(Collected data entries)
■ ■ ■

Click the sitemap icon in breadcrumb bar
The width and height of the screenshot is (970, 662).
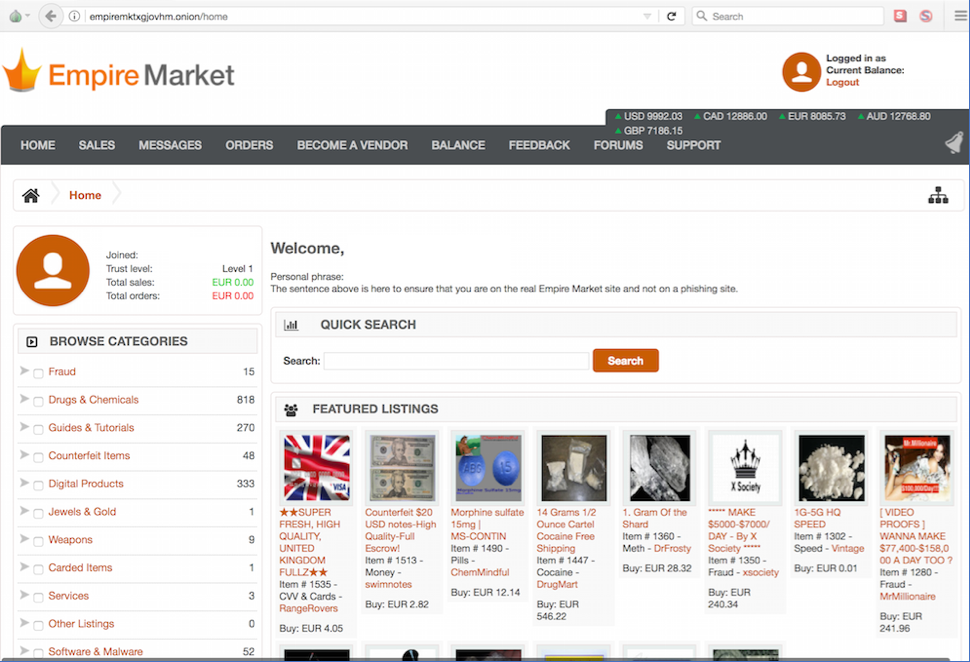(x=938, y=195)
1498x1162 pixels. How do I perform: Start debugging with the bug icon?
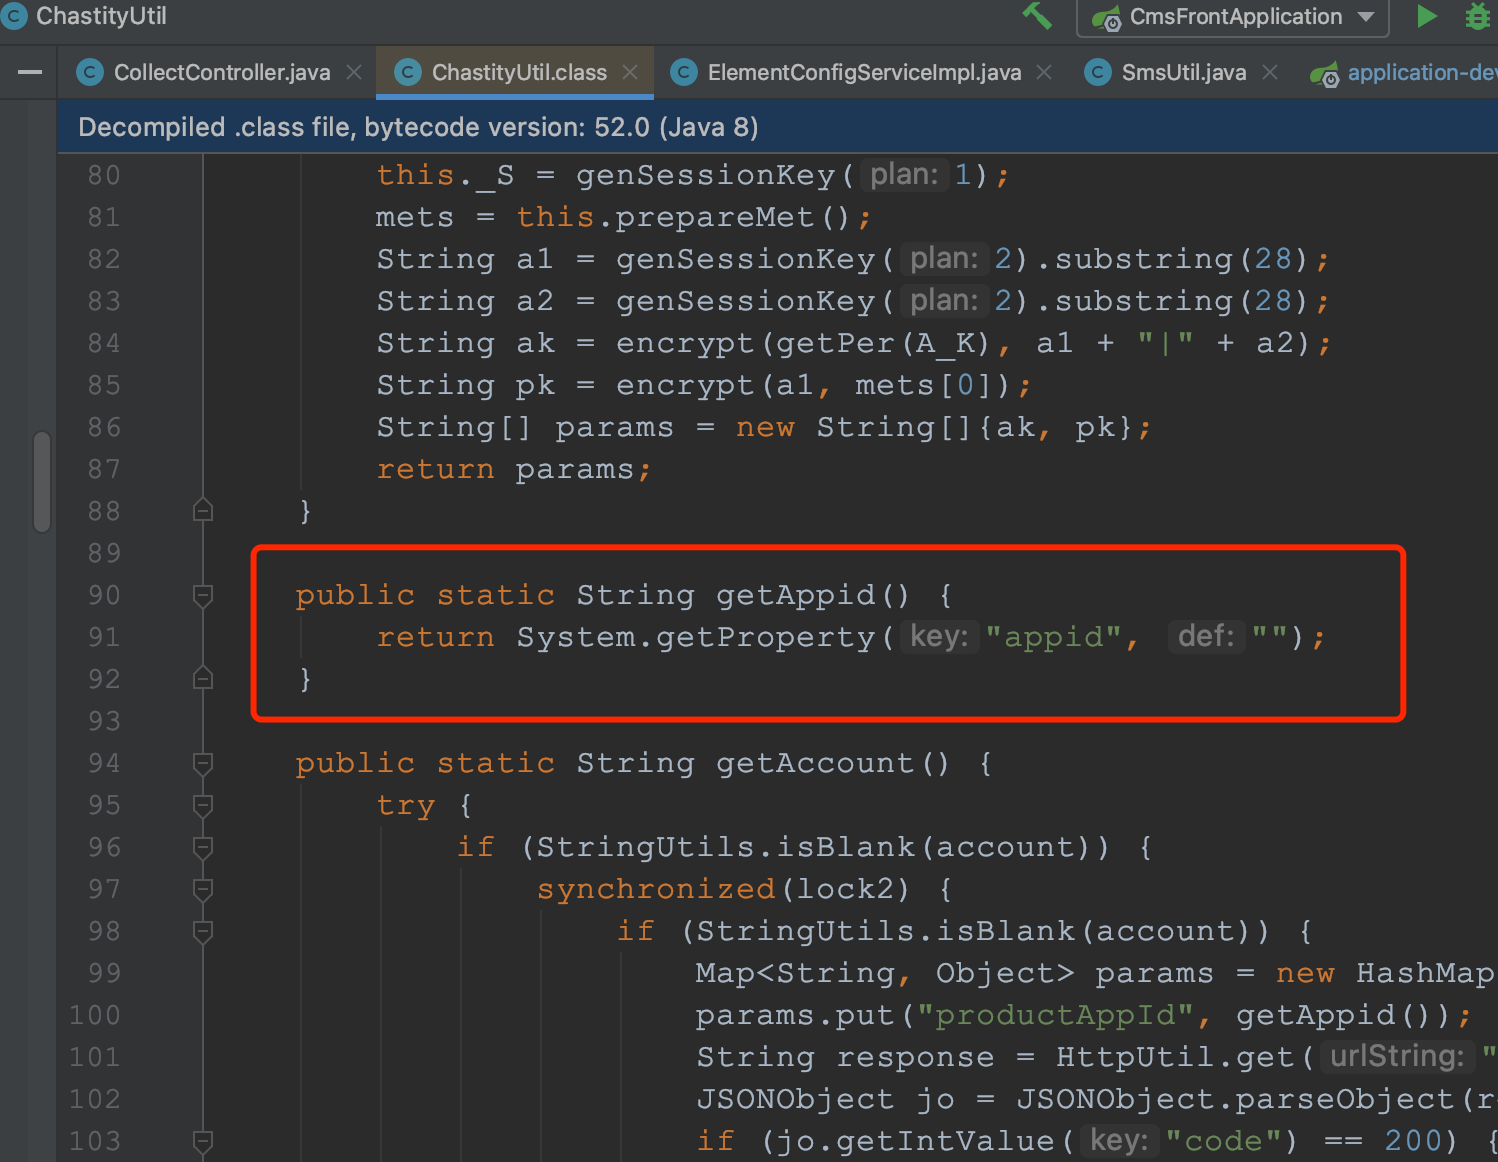point(1477,17)
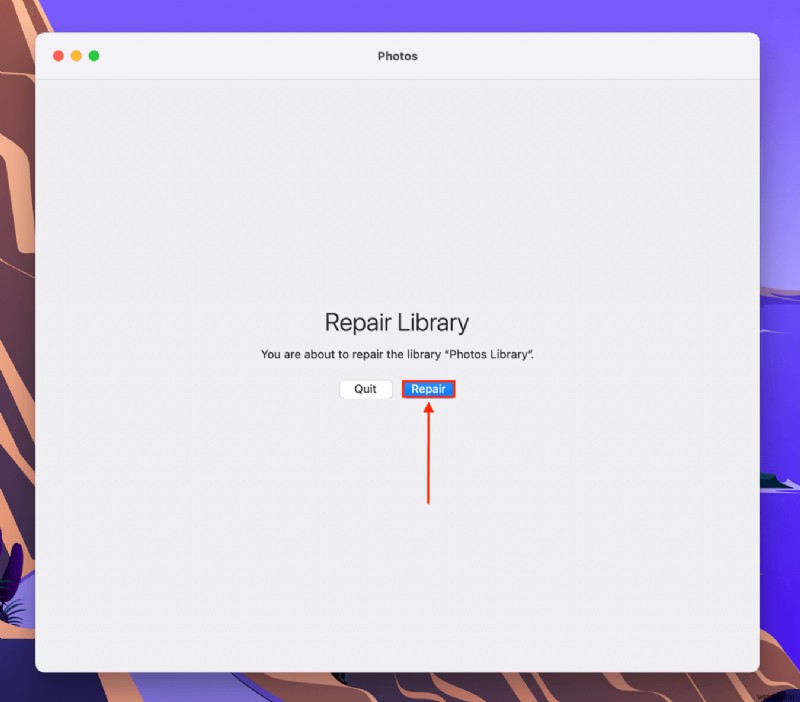800x702 pixels.
Task: Click the repair confirmation message text
Action: coord(397,354)
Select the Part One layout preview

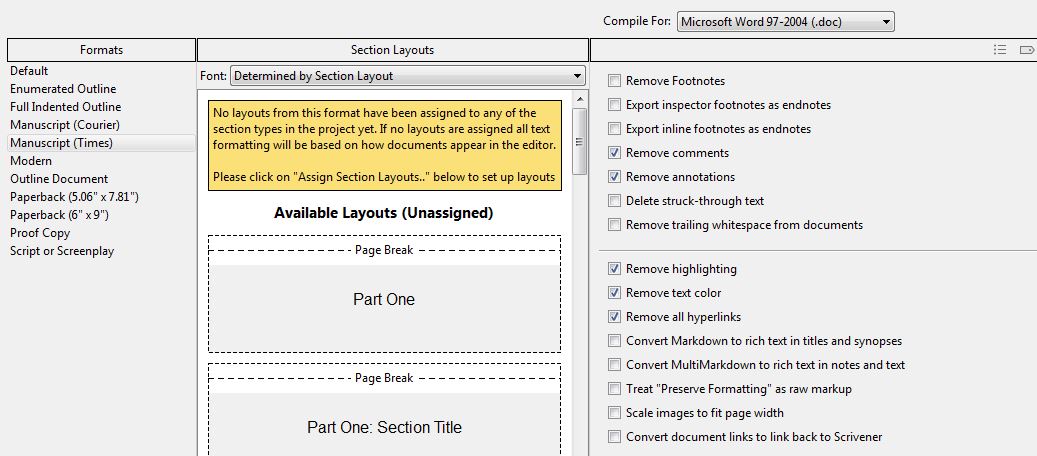pyautogui.click(x=384, y=294)
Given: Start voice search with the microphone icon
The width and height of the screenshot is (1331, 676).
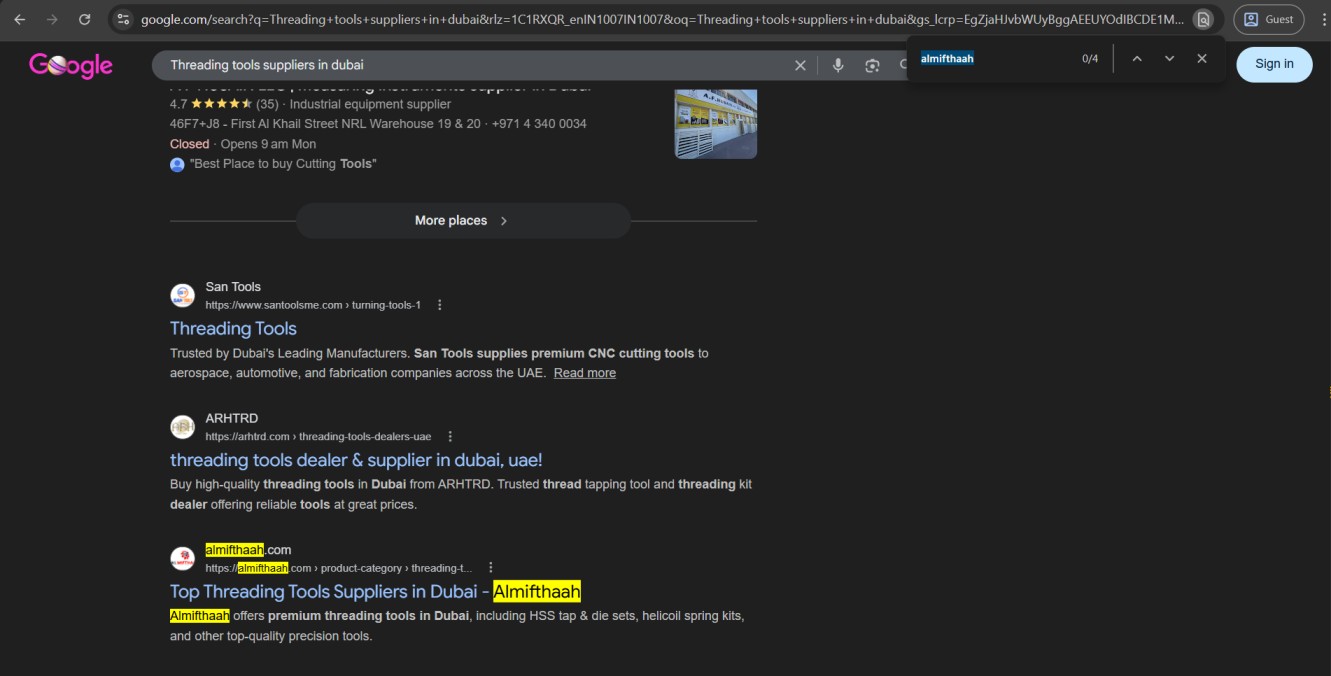Looking at the screenshot, I should coord(838,65).
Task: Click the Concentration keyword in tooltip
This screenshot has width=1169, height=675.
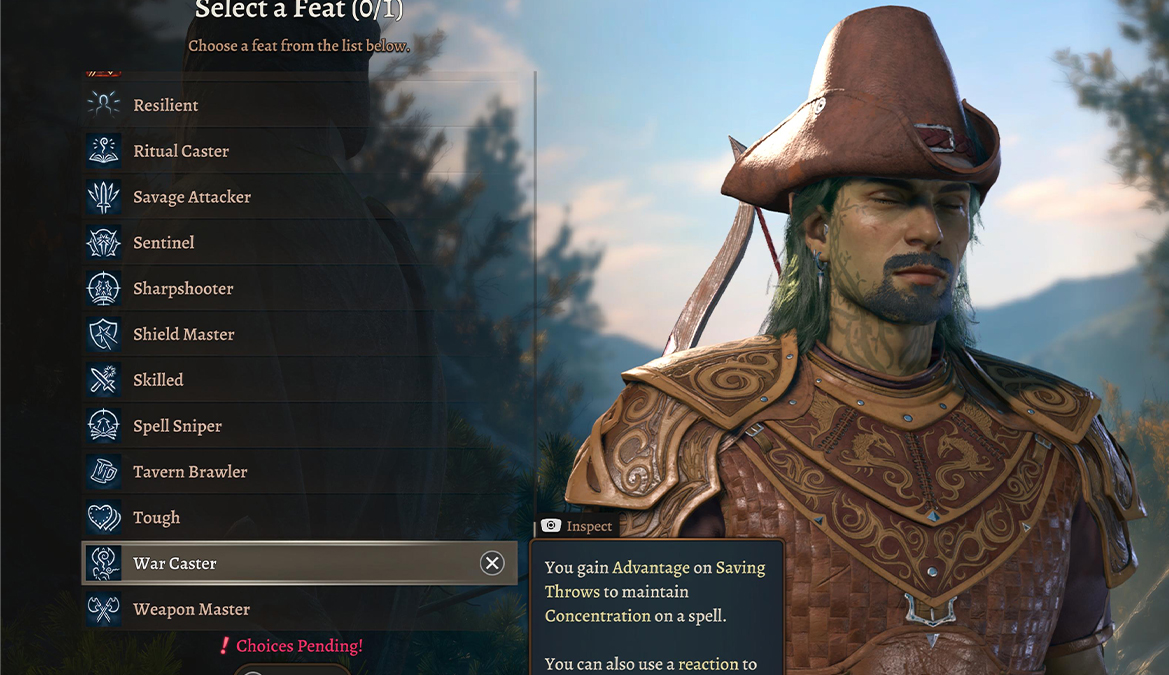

■ ■ ■

Copy the records exactly; no image should appear in the result.

**Expected answer:**
Click the sitemap icon in breadcrumb bar
The width and height of the screenshot is (970, 662).
(x=938, y=195)
1498x1162 pixels. How do I perform: Start debugging with the bug icon?
point(1477,17)
800x702 pixels.
Task: Click the repair confirmation message text
Action: coord(397,354)
Select the Part One layout preview

pyautogui.click(x=384, y=294)
Given: Start voice search with the microphone icon
The width and height of the screenshot is (1331, 676).
Looking at the screenshot, I should coord(838,65).
Task: Click the Concentration keyword in tooltip
This screenshot has width=1169, height=675.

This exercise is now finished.